Before training the models, we should impute the remaining missing values. You might have noticed that we didn't impute missing values for the features `'major_discipline'`, `'company_size'` and `'company_type'`. This is because the number of missing values in these features is relatively big (you can check it yourself). In practice, you might just create a special category (like `'-1'`) for each of these features before the encoding. However, in this task, let's perform the imputation using KNN approach - where we impute missing values by looking at the similar observations.

Import `KNNImputer` from `sklearn`. It works only with the dataset with numbers - this is why we didn't run it before the encoding. Set `n_neighbors=3`, and let other parameters have the default values. Fit it on the train dataframe with features, and then transform it. Notice that after the transformation we will obtain `numpy.array` - make `pandas.DataFrame` out of it with the same columns as before.

Save the KNN imputer - you will need it to process the test data. Check that there are no missing values in the train data anymore.

**q15:** What is the mean value of the `'company_size'` feature in the train data after the imputation? Provide the answer, rounded to the nearest FIVE decimal places (e.g. 12.3456789 -> 12.34568).

In [44]:
X_train = train.drop(['enrollee_id', 'target'], axis=1)
y_train = train['target']

X_train.shape, y_train.shape

((19158, 16), (19158,))

In [45]:
from sklearn.impute import KNNImputer
# your code here
knn_imputer = KNNImputer(n_neighbors = 3)
X_train= pd.DataFrame(knn_imputer.fit_transform(X_train),columns = X_train.columns)

In [46]:
X_train['company_size'].mean()

0.18215611873304263

## 16

Finally, train a Random Forest classifier from `sklearn` on the train data. Set `n_estimators=500`, `max_depth=8`, `random_state=13`, and let other parameters have the default values. Check feature importances. 

**q16:** What is the name of the most important feature for this model? Provide the name of the feature.

In [47]:
from sklearn.ensemble import RandomForestClassifier
# your code here

clf = RandomForestClassifier(n_estimators = 500, max_depth = 8, random_state = 13)

Description of the task:
Can you carry the imputation and random forest notebook on from the point where it stops? The lines after this are separate material, not part of the imputation and random forest notebook.

Source excerpt:

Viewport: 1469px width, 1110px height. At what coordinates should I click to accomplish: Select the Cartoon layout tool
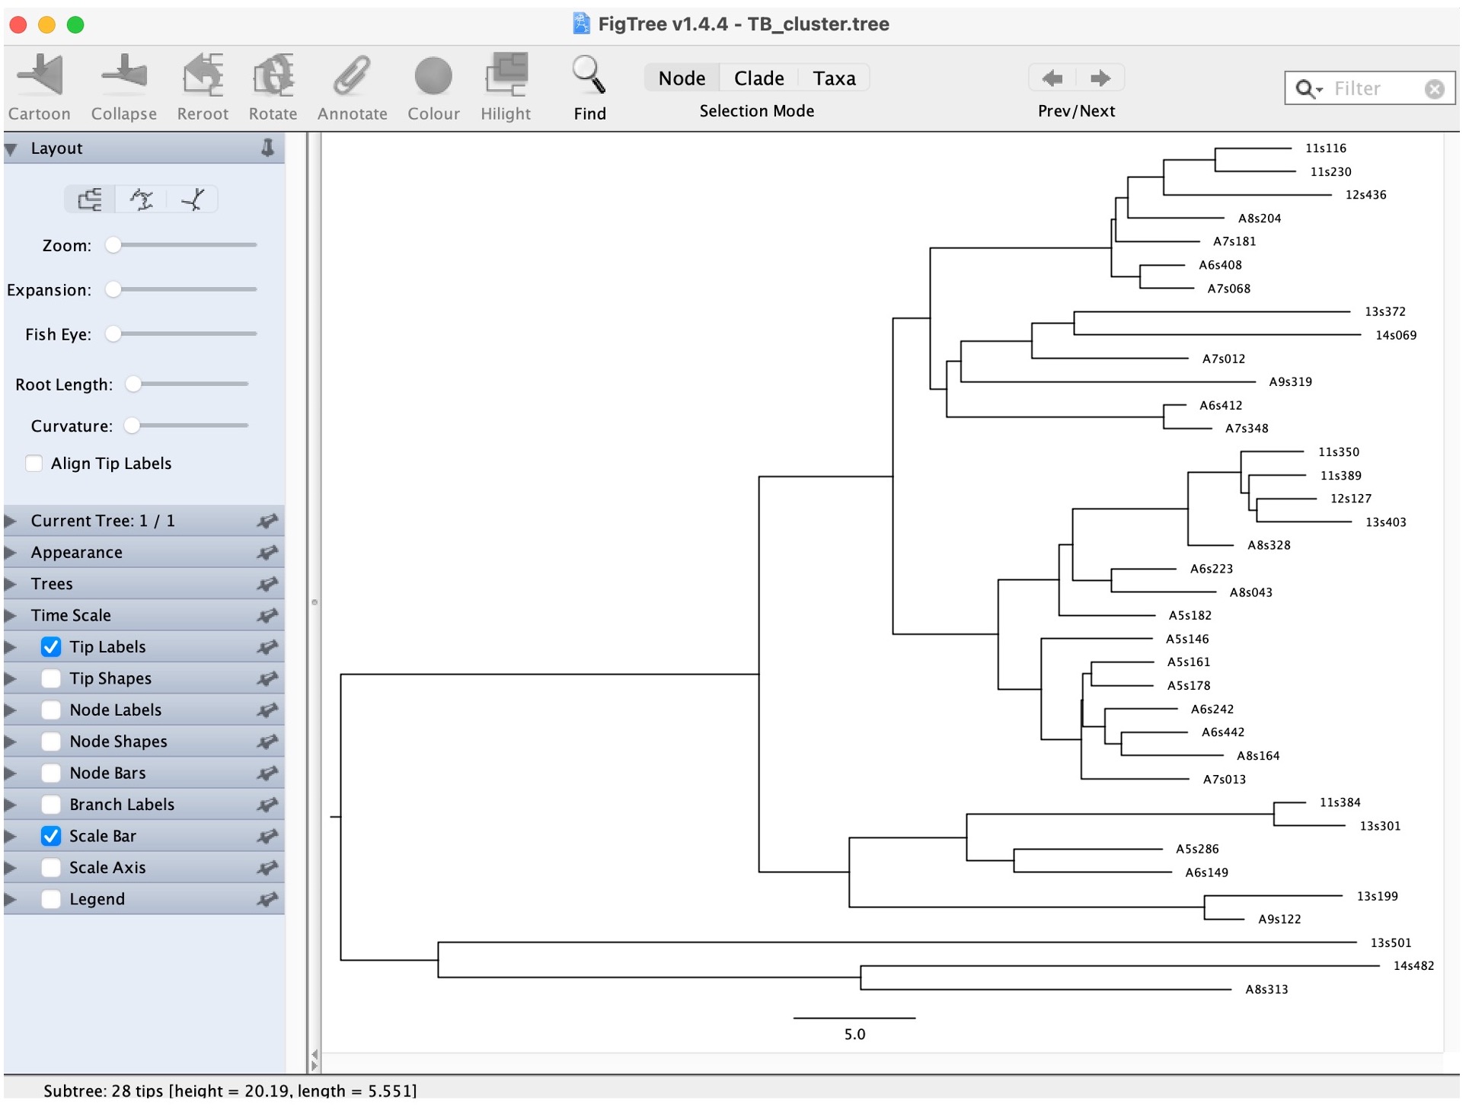[x=40, y=78]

Expected answer:
clf.fit(X_train, y_train)
feature_importances = pd.DataFrame(clf.feature_importances_,
                                   index = X_train.columns,
                                    columns=['importance']).sort_values('importance',ascending=False)

In [48]:
feature_importances

Unnamed: 0,importance
major_discipline,0.762782
city_development_index,0.095917
education_level,0.040324
city,0.028299
experience,0.014585
company_size,0.00968
company_type,0.009142
training_hours,0.007989
relevent_experience,0.007781
enrolled_university-category1,0.007628


## 17

In this last task, process the test data so that it is possible to make Random Forest predictions on for it. Perform the similar operations as for the train data, but remember that now you work with test observations and therefore all operations are in the inference mode.

1. (task 4) Feature `'experience'`: impute missing values by -1. 
2. (task 5) Feature `'education_level'`: perform ordinal encoding mapping.
3. (task 6) Feature `'relevent_experience'`: perform binary mapping.
4. (task 7) Feature `'gender'`: perform One-Hot encoding and obtain three new features starting with `'gender-'`. Drop `'gender'` feature.
5. (task 8) Feature `'enrolled_university'`: perform One-Hot encoding and obtain three new features starting with `'enrolled_university-'`. Drop `'enrolled_university'` feature.
6. (task 9) Feature `'city'`: perform frequency encoding mapping.
7. (task 10) Feature `'last_new_job'`: impute missing values by -1 and perform target encoding mapping.
8. (task 11) Feature `'experience'`: perform M-estimate encoding mapping.
9. (task 12) Feature `'major_discipline'`: perform Leave-One-Out encoding mapping.
10. (task 13) Feature `'company_size'`: perform Catboost encoding mapping.
11. (task 14) Feature `'company_type'`: perform WoE encoding mapping.
12. (task 15) Split `test` into `X_test` (a dataframe with no `'enrollee_id'` and `'target'`) and `y_test` (an array with target values). Impute missing values by using KNN imputer which you used before (now only in a transform mode).

As a result of the operations described above, you should obtain `X_test` which is a `pandas.DataFrame` with a shape (2129, 16). Calculate the predictions of the trained Random Forest model on it. Check the accuracy of the predictions on test data.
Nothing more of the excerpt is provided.